## Written exercise
Put all of the rows below into a numbered list, skipping any blank lines.

A block of data:
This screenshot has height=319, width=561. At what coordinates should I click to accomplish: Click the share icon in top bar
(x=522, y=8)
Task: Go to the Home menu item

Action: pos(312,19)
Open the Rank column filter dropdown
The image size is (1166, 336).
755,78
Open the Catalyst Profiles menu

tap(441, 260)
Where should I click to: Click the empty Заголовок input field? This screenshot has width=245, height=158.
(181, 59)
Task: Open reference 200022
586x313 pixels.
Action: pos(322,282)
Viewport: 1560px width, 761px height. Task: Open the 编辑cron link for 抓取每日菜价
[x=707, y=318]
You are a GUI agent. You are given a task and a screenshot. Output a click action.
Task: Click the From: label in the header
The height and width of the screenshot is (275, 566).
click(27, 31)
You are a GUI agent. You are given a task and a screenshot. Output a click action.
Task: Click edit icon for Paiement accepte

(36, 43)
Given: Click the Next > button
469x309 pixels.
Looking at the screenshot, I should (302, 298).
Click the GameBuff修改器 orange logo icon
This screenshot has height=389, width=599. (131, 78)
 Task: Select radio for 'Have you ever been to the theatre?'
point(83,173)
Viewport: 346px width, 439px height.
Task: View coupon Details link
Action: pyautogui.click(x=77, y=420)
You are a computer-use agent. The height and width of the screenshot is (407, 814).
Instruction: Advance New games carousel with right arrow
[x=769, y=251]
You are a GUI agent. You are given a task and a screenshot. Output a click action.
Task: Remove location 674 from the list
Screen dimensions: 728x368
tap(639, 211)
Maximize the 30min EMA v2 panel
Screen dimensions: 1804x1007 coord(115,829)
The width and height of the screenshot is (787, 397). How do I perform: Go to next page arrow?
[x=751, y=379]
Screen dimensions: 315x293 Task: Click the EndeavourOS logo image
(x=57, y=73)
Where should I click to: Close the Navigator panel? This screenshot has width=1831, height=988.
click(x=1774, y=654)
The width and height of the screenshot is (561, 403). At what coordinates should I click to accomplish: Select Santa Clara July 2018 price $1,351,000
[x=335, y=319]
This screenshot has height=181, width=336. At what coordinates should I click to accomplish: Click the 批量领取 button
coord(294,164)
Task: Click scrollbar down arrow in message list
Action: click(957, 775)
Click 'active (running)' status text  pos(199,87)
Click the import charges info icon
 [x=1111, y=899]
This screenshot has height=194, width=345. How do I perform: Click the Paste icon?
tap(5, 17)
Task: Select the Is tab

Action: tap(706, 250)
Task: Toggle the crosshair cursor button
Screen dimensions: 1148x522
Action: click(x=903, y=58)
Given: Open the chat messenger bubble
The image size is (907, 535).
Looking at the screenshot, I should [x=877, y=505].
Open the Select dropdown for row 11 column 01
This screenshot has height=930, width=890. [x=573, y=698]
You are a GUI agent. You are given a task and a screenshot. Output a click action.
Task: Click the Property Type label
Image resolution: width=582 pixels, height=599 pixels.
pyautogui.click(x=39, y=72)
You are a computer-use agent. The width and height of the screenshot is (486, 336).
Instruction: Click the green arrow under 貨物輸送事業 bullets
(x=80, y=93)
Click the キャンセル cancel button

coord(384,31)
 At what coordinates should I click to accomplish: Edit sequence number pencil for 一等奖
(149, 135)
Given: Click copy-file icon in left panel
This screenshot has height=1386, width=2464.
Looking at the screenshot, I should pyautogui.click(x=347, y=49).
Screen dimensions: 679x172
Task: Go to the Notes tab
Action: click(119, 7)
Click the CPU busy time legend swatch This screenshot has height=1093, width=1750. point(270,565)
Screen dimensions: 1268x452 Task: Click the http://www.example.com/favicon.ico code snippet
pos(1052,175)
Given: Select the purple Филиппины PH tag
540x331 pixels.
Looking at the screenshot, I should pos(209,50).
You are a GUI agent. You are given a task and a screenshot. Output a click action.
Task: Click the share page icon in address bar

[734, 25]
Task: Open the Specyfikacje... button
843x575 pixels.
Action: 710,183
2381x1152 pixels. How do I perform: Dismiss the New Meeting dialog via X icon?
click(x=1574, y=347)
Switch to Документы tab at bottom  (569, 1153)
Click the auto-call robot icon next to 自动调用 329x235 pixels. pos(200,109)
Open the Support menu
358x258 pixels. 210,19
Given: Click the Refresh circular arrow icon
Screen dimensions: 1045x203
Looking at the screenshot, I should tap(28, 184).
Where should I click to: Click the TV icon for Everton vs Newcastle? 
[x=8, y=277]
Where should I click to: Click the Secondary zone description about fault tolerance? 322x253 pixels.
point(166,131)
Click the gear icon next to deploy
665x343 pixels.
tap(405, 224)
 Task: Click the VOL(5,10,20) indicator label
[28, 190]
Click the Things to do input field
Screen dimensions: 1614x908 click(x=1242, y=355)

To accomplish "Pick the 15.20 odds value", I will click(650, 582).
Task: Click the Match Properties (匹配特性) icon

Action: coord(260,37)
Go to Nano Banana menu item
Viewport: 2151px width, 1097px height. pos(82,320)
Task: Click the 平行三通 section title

## Solution below
1. This screenshot has height=319, width=561. At what coordinates should I click to accomplish: Click the share icon in top bar
2. (x=522, y=8)
3. Task: Go to the Home menu item
4. Action: pos(312,19)
5. Open the Rank column filter dropdown
6. The image size is (1166, 336).
7. 755,78
8. Open the Catalyst Profiles menu
9. tap(441, 260)
10. Where should I click to: Click the empty Заголовок input field? This screenshot has width=245, height=158.
11. (181, 59)
12. Task: Open reference 200022
13. 586x313 pixels.
14. Action: pos(322,282)
15. Viewport: 1560px width, 761px height. Task: Open the 编辑cron link for 抓取每日菜价
16. [x=707, y=318]
17. You are a GUI agent. You are given a task and a screenshot. Output a click action.
18. Task: Click the From: label in the header
19. The height and width of the screenshot is (275, 566).
20. click(27, 31)
21. You are a GUI agent. You are given a task and a screenshot. Output a click action.
22. Task: Click edit icon for Paiement accepte
23. (36, 43)
24. Given: Click the Next > button
25. 469x309 pixels.
26. Looking at the screenshot, I should (302, 298).
27. Click the GameBuff修改器 orange logo icon
28. This screenshot has height=389, width=599. (131, 78)
29.  Task: Select radio for 'Have you ever been to the theatre?'
30. point(83,173)
31. Viewport: 346px width, 439px height.
32. Task: View coupon Details link
33. Action: pyautogui.click(x=77, y=420)
34. You are a computer-use agent. The height and width of the screenshot is (407, 814).
35. Instruction: Advance New games carousel with right arrow
36. [x=769, y=251]
37. You are a GUI agent. You are given a task and a screenshot. Output a click action.
38. Task: Remove location 674 from the list
39. Screen dimensions: 728x368
40. tap(639, 211)
41. Maximize the 30min EMA v2 panel
42. Screen dimensions: 1804x1007 coord(115,829)
43. The width and height of the screenshot is (787, 397). How do I perform: Go to next page arrow?
44. [x=751, y=379]
45. Screen dimensions: 315x293 Task: Click the EndeavourOS logo image
46. (x=57, y=73)
47. Where should I click to: Close the Navigator panel? This screenshot has width=1831, height=988.
48. click(x=1774, y=654)
49. The width and height of the screenshot is (561, 403). At what coordinates should I click to accomplish: Select Santa Clara July 2018 price $1,351,000
50. [x=335, y=319]
51. This screenshot has height=181, width=336. At what coordinates should I click to accomplish: Click the 批量领取 button
52. coord(294,164)
53. Task: Click scrollbar down arrow in message list
54. Action: click(957, 775)
55. Click 'active (running)' status text  pos(199,87)
56. Click the import charges info icon
57.  [x=1111, y=899]
58. This screenshot has height=194, width=345. How do I perform: Click the Paste icon?
59. tap(5, 17)
60. Task: Select the Is tab
61. Action: tap(706, 250)
62. Task: Toggle the crosshair cursor button
63. Screen dimensions: 1148x522
64. Action: click(x=903, y=58)
65. Given: Open the chat messenger bubble
66. The image size is (907, 535).
67. Looking at the screenshot, I should [x=877, y=505].
68. Open the Select dropdown for row 11 column 01
69. This screenshot has height=930, width=890. [x=573, y=698]
70. You are a GUI agent. You are given a task and a screenshot. Output a click action.
71. Task: Click the Property Type label
72. Image resolution: width=582 pixels, height=599 pixels.
73. pyautogui.click(x=39, y=72)
74. You are a computer-use agent. The width and height of the screenshot is (486, 336).
75. Instruction: Click the green arrow under 貨物輸送事業 bullets
76. (x=80, y=93)
77. Click the キャンセル cancel button
78. coord(384,31)
79.  At what coordinates should I click to accomplish: Edit sequence number pencil for 一等奖
80. (149, 135)
81. Given: Click copy-file icon in left panel
82. This screenshot has height=1386, width=2464.
83. Looking at the screenshot, I should pyautogui.click(x=347, y=49).
84. Screen dimensions: 679x172
85. Task: Go to the Notes tab
86. Action: click(119, 7)
87. Click the CPU busy time legend swatch This screenshot has height=1093, width=1750. point(270,565)
88. Screen dimensions: 1268x452 Task: Click the http://www.example.com/favicon.ico code snippet
89. pos(1052,175)
90. Given: Select the purple Филиппины PH tag
91. 540x331 pixels.
92. Looking at the screenshot, I should pos(209,50).
93. You are a GUI agent. You are given a task and a screenshot. Output a click action.
94. Task: Click the share page icon in address bar
95. [734, 25]
96. Task: Open the Specyfikacje... button
97. 843x575 pixels.
98. Action: 710,183
99. 2381x1152 pixels. How do I perform: Dismiss the New Meeting dialog via X icon?
100. click(x=1574, y=347)
101. Switch to Документы tab at bottom  (569, 1153)
102. Click the auto-call robot icon next to 自动调用 329x235 pixels. pos(200,109)
103. Open the Support menu
104. 358x258 pixels. 210,19
105. Given: Click the Refresh circular arrow icon
106. Screen dimensions: 1045x203
107. Looking at the screenshot, I should tap(28, 184).
108. Where should I click to: Click the TV icon for Everton vs Newcastle? 
109. [x=8, y=277]
110. Where should I click to: Click the Secondary zone description about fault tolerance? 322x253 pixels.
111. point(166,131)
112. Click the gear icon next to deploy
113. 665x343 pixels.
114. tap(405, 224)
115.  Task: Click the VOL(5,10,20) indicator label
116. [28, 190]
117. Click the Things to do input field
118. Screen dimensions: 1614x908 click(x=1242, y=355)
119. To accomplish "Pick the 15.20 odds value", I will click(650, 582).
120. Task: Click the Match Properties (匹配特性) icon
121. Action: coord(260,37)
122. Go to Nano Banana menu item
123. Viewport: 2151px width, 1097px height. pos(82,320)
124. Task: Click the 平行三通 section title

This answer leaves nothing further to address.